この言葉は何か印象深く残ったが、8ヶ月経過後の今は、これが本当だとよくわかる。

もちろん、先生たちが英語を教えてくれる術も立派なものだが、家で子どもの口からポロポロ出てくる英語を聞いていると、「あ、クラスルームの友達同士の会話でそういうフレーズが出ているんだな」と感じるものが多い。以下、概ね時系列的に出てきた順。


  • Can I see ?
  • Look! Look at that!
  • Do it! 
  • Stop it, XXX!(ここにクラスの問題児の名前が入る) 
  • Don't do that. 
  • I hate〜. 
  • Can I eat?  (数ヶ月すると、Can I のバリエーションが広がっていく)
  • Can you bring this? 
  • Stop saying that.
  • Over here? 
  • What are you doing?
ああ、笑えるかな小学生男子だな、と思うのは、
  • What the heck! (なんてこった! FXXXの変形らしい What the hellという子もいるよ、とのこと。これとにかく小学生男子の間で頻発するらしい)
  • Are you kidding me?  (お前なめてんの?)
  • Are you crazy? (オメー、頭おかしくね?)

の三つをかなり早い段階で覚えてきたこと。

三単元のSとか全くお構いなしにこういう言葉から先に覚えていくのが見ていて面白い、というか羨ましい。

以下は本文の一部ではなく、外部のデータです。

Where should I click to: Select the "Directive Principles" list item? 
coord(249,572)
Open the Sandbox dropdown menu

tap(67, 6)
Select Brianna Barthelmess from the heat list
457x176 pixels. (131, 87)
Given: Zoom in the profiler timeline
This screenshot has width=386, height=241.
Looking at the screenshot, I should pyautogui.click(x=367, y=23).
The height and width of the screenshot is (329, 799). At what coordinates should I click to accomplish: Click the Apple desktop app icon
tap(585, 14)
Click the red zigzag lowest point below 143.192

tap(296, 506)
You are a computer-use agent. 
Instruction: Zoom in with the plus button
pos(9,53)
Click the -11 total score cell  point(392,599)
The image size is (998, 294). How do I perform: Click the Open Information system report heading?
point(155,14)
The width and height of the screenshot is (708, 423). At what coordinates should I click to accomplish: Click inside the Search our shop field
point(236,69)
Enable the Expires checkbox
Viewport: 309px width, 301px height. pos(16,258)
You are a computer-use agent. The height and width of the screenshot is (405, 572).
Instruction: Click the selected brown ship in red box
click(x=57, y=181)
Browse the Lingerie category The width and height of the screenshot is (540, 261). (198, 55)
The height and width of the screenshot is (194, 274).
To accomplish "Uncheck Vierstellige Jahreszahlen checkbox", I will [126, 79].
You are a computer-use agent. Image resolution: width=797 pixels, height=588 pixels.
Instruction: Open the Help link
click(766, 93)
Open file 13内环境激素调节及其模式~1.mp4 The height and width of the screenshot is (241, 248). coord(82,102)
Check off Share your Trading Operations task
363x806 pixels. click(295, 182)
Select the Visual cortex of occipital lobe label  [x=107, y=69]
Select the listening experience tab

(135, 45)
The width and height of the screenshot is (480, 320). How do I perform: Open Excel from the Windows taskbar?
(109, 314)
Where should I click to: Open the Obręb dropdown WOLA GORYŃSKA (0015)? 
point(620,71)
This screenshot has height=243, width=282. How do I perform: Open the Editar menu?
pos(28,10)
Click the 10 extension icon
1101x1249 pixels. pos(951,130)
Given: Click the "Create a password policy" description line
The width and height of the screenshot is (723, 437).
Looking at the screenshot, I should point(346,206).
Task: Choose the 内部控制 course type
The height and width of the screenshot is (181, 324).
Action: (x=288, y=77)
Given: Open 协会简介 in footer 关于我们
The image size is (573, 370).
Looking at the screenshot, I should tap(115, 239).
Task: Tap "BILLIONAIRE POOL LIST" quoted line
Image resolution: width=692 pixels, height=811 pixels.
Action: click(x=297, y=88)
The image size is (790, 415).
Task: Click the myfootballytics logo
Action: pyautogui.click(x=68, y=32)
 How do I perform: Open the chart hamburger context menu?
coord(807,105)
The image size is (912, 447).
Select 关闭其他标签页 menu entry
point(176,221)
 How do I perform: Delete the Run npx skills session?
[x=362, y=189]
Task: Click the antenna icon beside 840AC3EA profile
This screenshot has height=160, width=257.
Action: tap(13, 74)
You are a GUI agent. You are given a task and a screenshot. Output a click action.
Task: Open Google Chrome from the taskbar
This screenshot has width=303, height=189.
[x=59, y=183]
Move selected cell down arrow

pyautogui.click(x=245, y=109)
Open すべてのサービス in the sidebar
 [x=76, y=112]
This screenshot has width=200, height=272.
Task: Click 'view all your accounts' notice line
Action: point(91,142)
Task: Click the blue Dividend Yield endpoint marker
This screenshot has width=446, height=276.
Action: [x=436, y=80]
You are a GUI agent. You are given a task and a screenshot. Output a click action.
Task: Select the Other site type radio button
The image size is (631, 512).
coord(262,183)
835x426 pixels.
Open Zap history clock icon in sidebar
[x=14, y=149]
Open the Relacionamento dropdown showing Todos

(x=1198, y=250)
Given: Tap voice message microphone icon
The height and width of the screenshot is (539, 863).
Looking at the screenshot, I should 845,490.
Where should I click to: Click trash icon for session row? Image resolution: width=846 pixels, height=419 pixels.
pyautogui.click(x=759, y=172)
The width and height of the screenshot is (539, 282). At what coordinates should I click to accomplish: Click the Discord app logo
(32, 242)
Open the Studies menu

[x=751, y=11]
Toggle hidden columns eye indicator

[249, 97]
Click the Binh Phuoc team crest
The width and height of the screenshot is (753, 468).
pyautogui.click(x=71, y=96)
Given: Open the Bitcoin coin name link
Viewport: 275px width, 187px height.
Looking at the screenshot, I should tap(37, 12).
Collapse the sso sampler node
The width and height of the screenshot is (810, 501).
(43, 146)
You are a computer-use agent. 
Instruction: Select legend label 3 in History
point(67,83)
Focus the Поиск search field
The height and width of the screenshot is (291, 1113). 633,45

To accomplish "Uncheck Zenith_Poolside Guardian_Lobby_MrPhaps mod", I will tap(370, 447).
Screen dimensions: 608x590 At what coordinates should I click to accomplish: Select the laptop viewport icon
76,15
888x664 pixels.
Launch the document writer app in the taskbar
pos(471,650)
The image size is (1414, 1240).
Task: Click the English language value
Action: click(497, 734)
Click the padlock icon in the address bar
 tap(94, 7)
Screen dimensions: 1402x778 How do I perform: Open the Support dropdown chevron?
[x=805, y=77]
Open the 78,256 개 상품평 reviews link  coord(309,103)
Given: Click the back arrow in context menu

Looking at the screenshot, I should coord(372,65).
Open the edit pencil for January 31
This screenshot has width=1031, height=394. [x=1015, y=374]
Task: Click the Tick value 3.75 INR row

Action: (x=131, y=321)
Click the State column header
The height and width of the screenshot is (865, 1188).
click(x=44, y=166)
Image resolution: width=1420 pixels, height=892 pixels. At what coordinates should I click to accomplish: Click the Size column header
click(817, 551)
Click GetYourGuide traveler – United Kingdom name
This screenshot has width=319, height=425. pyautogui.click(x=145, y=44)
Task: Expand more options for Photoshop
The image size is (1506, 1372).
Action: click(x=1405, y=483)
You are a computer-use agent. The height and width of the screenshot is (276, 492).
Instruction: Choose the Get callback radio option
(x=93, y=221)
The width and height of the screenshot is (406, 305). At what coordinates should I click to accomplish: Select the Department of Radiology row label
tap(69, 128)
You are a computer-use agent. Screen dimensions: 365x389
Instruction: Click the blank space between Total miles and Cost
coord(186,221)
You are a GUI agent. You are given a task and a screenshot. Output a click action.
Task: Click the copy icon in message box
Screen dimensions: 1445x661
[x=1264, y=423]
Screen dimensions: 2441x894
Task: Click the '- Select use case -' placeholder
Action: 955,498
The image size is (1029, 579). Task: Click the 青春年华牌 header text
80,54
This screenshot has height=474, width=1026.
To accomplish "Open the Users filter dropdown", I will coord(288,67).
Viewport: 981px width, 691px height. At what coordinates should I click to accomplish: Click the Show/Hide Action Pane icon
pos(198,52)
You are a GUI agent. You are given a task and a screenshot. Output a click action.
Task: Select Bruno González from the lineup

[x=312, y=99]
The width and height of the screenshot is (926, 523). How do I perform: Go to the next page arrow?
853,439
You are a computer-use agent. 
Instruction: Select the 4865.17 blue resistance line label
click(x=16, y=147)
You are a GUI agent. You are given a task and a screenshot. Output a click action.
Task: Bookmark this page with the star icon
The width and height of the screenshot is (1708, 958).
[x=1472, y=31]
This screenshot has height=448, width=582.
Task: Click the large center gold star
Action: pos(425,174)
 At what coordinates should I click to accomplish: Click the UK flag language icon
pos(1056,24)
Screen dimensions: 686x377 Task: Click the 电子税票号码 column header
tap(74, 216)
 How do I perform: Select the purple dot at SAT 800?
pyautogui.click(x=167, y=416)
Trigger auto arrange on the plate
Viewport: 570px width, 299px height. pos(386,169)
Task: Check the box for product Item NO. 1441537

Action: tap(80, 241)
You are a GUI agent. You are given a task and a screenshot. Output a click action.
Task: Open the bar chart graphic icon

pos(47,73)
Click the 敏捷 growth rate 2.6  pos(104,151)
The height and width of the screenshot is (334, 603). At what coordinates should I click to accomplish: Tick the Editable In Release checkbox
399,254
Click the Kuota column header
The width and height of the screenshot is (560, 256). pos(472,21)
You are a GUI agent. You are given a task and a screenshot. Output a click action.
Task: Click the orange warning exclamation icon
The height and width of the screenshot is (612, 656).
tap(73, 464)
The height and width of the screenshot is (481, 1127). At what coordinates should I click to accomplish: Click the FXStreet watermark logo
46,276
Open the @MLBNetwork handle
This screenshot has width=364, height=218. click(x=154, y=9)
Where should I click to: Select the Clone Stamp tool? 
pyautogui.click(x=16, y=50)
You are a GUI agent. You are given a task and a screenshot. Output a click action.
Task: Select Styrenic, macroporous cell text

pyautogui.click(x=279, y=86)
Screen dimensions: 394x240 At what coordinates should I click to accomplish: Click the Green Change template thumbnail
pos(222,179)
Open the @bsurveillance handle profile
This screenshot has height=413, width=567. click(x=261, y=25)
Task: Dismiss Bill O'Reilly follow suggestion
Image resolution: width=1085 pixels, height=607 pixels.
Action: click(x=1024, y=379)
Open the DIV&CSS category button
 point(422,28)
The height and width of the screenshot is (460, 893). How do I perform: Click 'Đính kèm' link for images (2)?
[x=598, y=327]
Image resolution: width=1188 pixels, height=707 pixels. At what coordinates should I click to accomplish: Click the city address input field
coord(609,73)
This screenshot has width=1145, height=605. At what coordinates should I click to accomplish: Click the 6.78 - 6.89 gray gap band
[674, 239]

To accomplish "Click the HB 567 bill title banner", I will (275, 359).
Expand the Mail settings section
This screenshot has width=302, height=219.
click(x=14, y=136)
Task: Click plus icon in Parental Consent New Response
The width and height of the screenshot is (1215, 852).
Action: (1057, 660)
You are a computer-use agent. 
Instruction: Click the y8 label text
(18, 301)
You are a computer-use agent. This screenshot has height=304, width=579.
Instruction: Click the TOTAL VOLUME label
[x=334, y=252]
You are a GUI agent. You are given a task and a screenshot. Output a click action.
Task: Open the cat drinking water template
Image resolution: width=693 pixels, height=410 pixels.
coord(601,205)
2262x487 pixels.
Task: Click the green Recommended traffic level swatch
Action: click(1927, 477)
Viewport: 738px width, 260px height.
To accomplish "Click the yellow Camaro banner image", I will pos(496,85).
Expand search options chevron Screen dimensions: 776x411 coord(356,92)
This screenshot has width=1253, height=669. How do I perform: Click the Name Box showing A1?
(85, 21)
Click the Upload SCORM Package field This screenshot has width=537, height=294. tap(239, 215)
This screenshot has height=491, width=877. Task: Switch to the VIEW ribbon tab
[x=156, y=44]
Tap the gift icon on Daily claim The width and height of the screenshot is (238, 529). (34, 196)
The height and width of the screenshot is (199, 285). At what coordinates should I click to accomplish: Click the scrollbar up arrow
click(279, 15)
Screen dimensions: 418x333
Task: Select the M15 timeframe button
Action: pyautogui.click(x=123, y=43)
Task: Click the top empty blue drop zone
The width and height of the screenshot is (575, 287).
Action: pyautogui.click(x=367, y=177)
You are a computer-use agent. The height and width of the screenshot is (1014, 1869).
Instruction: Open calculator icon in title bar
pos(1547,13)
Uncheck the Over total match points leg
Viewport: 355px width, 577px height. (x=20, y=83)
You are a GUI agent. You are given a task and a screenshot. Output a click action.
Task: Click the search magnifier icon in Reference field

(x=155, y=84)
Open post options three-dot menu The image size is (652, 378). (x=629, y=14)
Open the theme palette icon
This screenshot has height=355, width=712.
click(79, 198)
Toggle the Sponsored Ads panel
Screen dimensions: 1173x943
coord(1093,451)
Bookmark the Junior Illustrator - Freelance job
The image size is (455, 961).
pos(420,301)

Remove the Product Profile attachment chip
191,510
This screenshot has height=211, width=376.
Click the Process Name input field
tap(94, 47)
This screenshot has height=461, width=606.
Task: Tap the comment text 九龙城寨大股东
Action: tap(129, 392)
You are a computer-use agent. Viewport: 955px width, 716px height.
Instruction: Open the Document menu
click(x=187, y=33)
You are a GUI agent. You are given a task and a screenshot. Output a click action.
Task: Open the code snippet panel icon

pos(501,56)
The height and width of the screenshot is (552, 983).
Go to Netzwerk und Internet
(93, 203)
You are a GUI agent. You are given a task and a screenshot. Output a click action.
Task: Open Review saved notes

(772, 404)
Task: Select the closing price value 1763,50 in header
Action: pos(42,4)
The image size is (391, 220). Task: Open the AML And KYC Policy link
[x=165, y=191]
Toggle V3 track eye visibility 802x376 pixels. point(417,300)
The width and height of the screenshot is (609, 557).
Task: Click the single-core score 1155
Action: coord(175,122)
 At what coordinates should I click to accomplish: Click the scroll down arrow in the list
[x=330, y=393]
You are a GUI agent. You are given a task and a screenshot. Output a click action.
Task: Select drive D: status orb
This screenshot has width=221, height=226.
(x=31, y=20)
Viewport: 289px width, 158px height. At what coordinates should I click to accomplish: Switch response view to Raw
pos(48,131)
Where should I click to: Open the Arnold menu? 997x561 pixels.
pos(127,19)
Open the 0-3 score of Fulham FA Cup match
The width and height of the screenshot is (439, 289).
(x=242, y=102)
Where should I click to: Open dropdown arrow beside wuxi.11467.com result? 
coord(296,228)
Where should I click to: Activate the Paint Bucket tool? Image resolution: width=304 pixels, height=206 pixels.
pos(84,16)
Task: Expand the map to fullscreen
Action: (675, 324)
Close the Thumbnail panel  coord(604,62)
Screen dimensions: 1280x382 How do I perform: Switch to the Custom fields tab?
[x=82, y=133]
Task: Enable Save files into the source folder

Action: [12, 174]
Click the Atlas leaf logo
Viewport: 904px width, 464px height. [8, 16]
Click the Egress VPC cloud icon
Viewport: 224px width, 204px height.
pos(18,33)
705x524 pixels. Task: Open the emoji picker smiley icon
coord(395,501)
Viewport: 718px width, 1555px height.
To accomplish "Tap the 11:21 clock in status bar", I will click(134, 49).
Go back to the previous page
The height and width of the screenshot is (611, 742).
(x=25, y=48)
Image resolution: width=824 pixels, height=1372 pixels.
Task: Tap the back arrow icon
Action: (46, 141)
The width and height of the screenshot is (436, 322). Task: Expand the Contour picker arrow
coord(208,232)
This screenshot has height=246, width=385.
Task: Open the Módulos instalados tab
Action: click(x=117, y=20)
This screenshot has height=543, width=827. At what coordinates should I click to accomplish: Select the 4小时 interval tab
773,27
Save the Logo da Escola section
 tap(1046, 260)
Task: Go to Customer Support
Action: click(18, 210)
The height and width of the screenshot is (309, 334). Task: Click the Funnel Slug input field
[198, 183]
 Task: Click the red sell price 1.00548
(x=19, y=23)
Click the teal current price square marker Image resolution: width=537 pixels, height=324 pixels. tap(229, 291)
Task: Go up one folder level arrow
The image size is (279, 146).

A:"Are you kidding me?(なめてんだろ?)"
B:"No, I'm not.(なめてないよ)"
A:"You are!(いや、お前なめてる)"

のやりとりみたいな、とてもシンプルな単語だけながらも「英語がフィジカルに体に入ってないと絶対にできない会話」を聞くにつけ、受験英語、ガリ勉英語一本できたおじさんとしてはせつない。

ちなみに、発音は当然いい。これは下の娘の方が良い。特にRとLが明快に分かれている。幼稚園で、一音づつフォニックスの指導をしてくれているらしい。発音が良すぎて何を行ってるか聞き取れない時がある。

子どもの言うことが、文法的に間違っていることは結構ある。ただし、これは絶対に指摘しないようにしている。たとえば、"Can I playing a Pokemon GO?"などというが、全く直さない。僕は基本的に押し付けがましい、あまり指導適性の無い親だと自覚しているが、これだけは注意している。(追記:子供の証言によると、クラスの子の中には、Mr. Trump is don't OK. とか言っている子(南米から来たばかり)もいるらしい)

こちらで「子どもの英語教育」について外国人に相談すると「家庭内で親子で英語で話す」というのが究極のアドバイスのようだ。街や近所で注意深く観察すると、韓国人や北欧系の親子は、親子だけの時でも二人で英語で話しているのを見かける。

日本人のご家庭でも、こうしているご家庭が時々いらっしゃるようだが、少数だと思う。親の覚悟の問題なのだろうか。

逡巡しつつも、僕も、学校の行き帰りくらいは子どもの英語にお付き合いさせていただいている。